**AUFGABEN**.
[1] Woran ist Röttgen laut dem Text über das TV-Duell gescheitert?
[2] Fassen Sie den Text über das TV-Duell in zwei Sätzen zusammen.

**VORLIEGENDER TEXT**.

⟨

Norbert Röttgen tritt im TV-Duell gegen
Hannelore Kraft auf wie ein unangenehmer Klassenstreber. Das reicht
nicht im inhaltlichen Schlagabtausch mit Kraft, die souveräner
wirkt.
Es war seine letzte große Chance. Er hat sie
nicht genutzt. Obwohl Norbert Röttgen zur Attacke blies, hat er die
Trendwende nicht geschafft. Beim TV-Duell der SpitzenkandidatInnen
von CDU und SPD für die Landtagswahl in Nordrhein-Westfalen gelang
es dem christdemokratischen Herausforderer am Montagabend nicht,
Ministerpräsidentin Hannelore Kraft den entscheidenden Schlag zu
versetzen. Mehr als ein Patt war nicht drin – und das bedeutet den
Sieg für Kraft. Denn sie, die in den Umfragen deutlich vorne liegt,
hatte mehr zu verlieren. Gescheitert ist Röttgen an seiner allzu
großen Selbstverliebtheit und Arroganz.

⟩

**DATENLISTE**.

⟨

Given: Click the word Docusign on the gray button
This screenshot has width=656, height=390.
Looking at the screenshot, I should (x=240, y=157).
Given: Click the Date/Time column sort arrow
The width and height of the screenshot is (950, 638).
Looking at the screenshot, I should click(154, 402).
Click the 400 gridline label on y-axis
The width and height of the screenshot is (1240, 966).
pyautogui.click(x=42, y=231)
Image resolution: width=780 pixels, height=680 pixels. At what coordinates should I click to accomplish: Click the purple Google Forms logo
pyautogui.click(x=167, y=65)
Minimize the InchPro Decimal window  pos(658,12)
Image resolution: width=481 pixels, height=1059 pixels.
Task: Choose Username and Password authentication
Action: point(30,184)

⟩
⟨

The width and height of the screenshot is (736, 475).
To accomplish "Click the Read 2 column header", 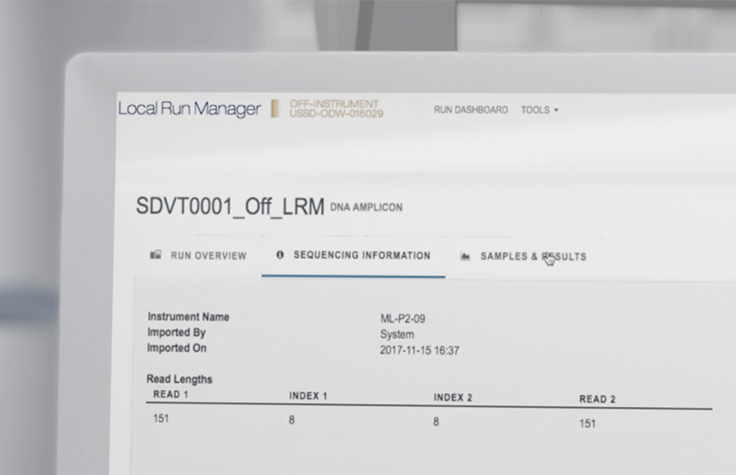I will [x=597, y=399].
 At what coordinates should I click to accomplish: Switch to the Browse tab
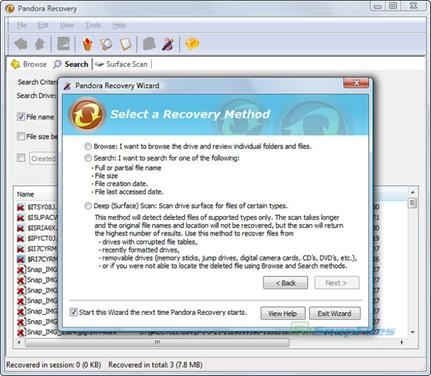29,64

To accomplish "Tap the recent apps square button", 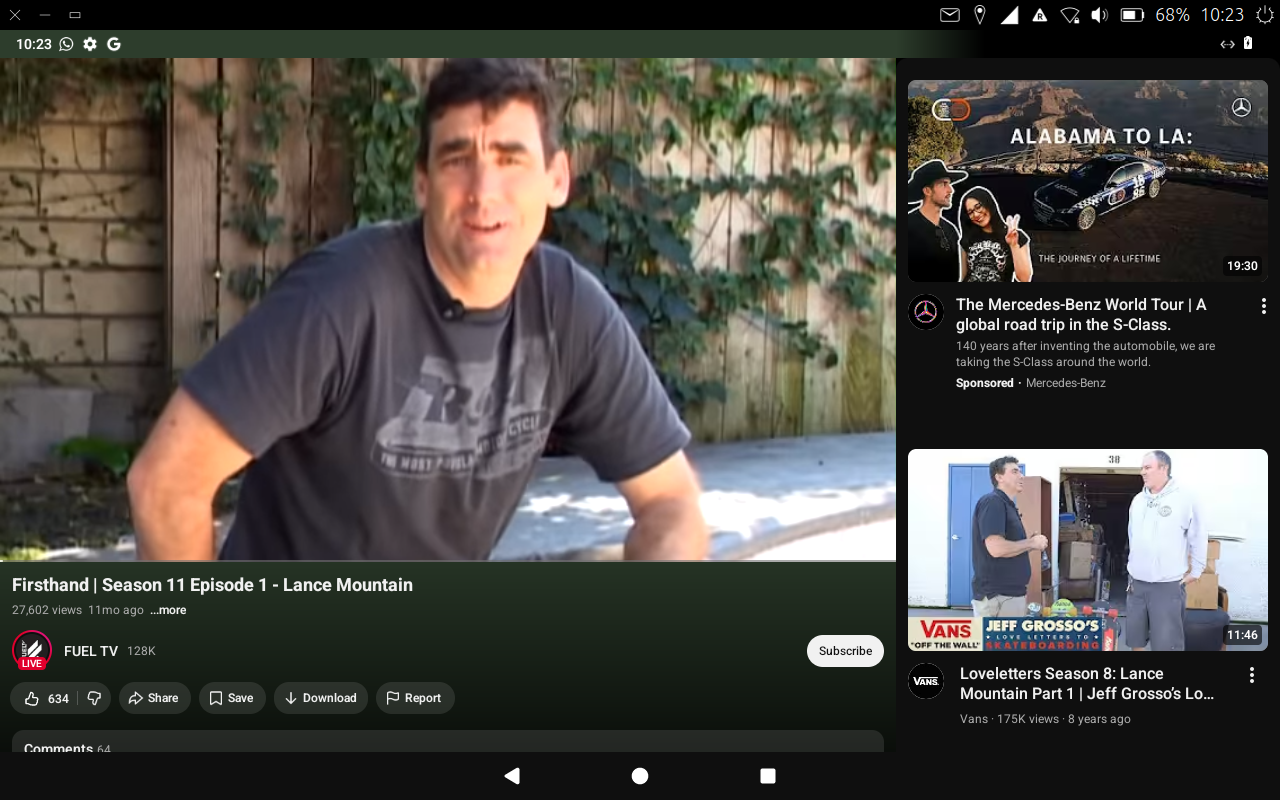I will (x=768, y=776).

⟩
⟨

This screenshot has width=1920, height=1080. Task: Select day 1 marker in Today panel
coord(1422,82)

⟩

**LÖSUNGEN**.
[1] An seiner allzu großen Selbstverliebtheit und Arroganz.

[2] Beim TV-Duell der Spitzenkandidaten von CDU und SPD zur Landtagswahl in Nordrhein-Westfalen griff Norbert Röttgen an, konnte Ministerpräsidentin Hannelore Kraft aber nicht den entscheidenden Schlag versetzen und verpasste so seine letzte große Chance auf eine Trendwende. Das Patt bedeutet den Sieg für die souveräner wirkende Kraft, die in den Umfragen deutlich vorne liegt, während Röttgen an seiner Selbstverliebtheit und Arroganz scheiterte.